**Objective:** Find every line in the data below that contains the string "height", treating uppercase and lowercase as different, and copy each such line in full.

**Material:**
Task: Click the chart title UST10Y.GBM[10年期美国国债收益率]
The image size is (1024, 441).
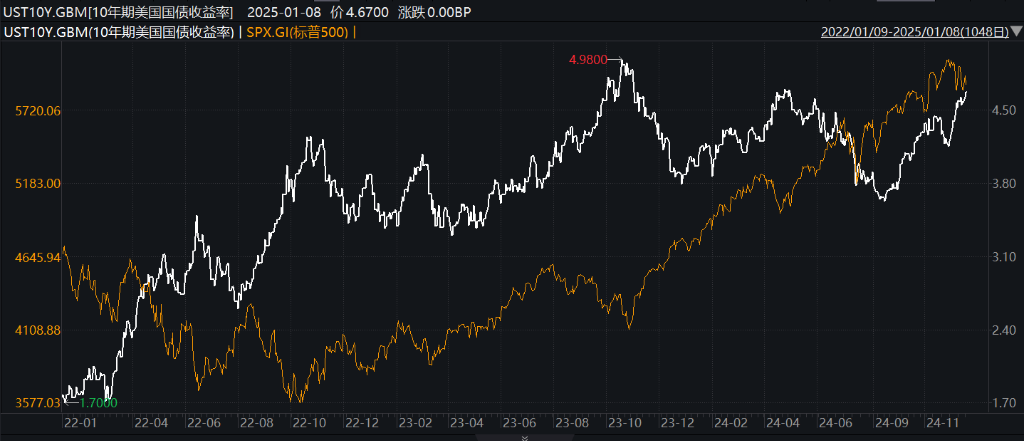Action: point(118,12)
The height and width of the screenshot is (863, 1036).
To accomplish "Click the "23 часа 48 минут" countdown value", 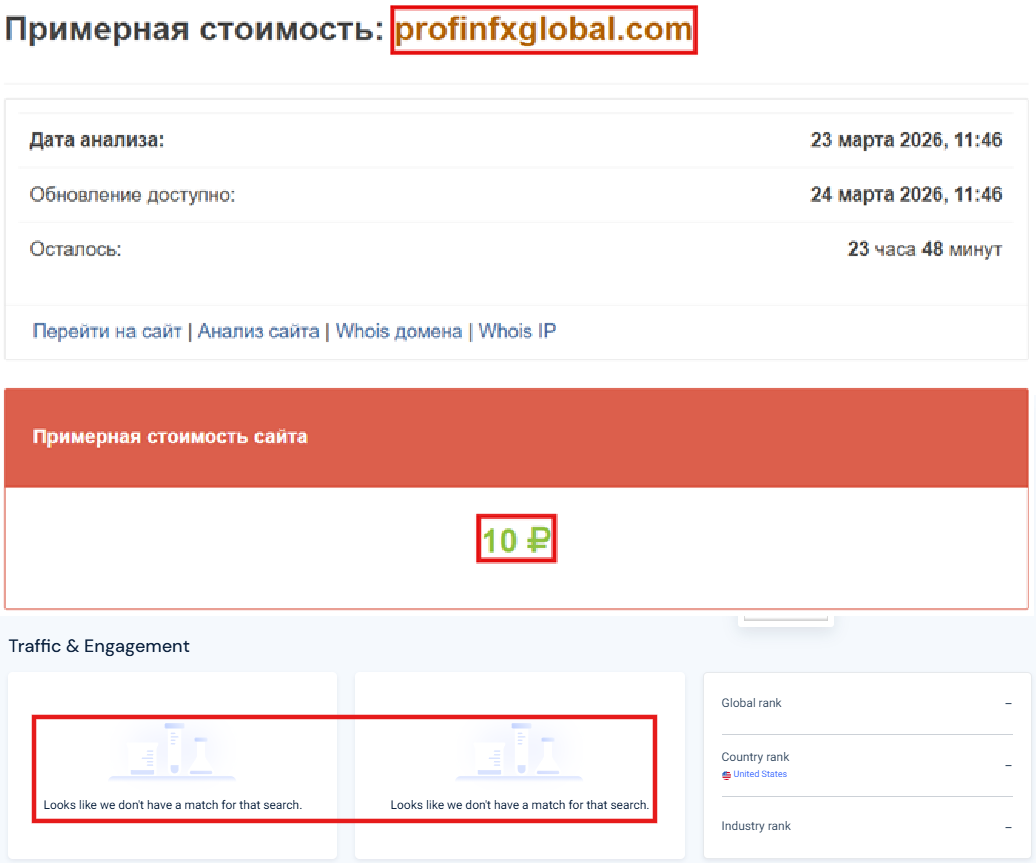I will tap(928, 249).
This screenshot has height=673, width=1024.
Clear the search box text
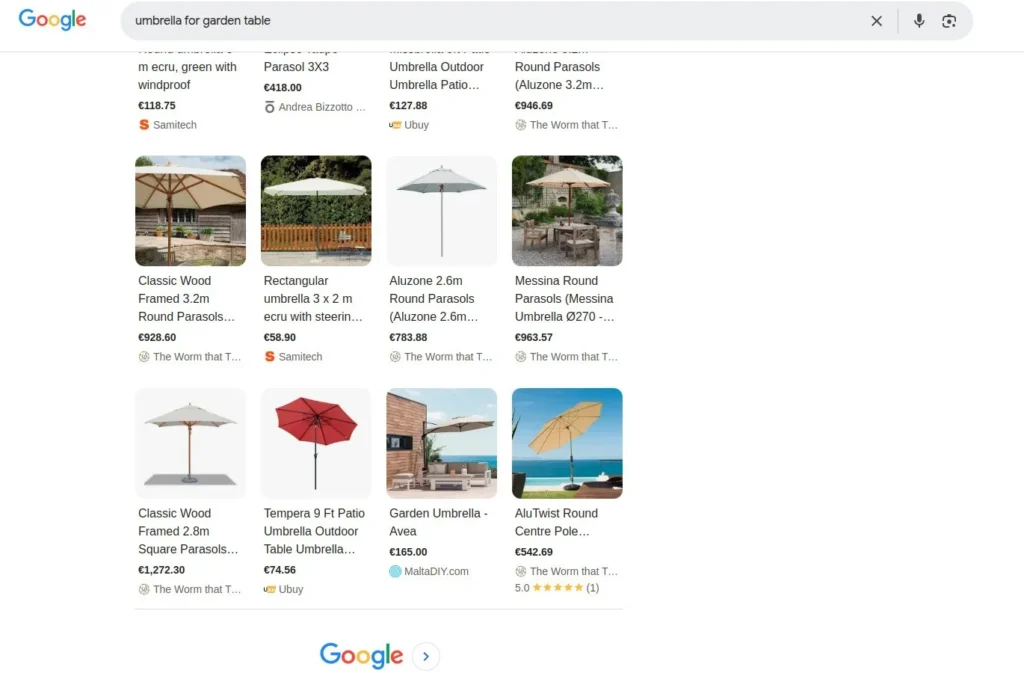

**Solution:**
The height and width of the screenshot is (863, 1036).
This screenshot has height=673, width=1024.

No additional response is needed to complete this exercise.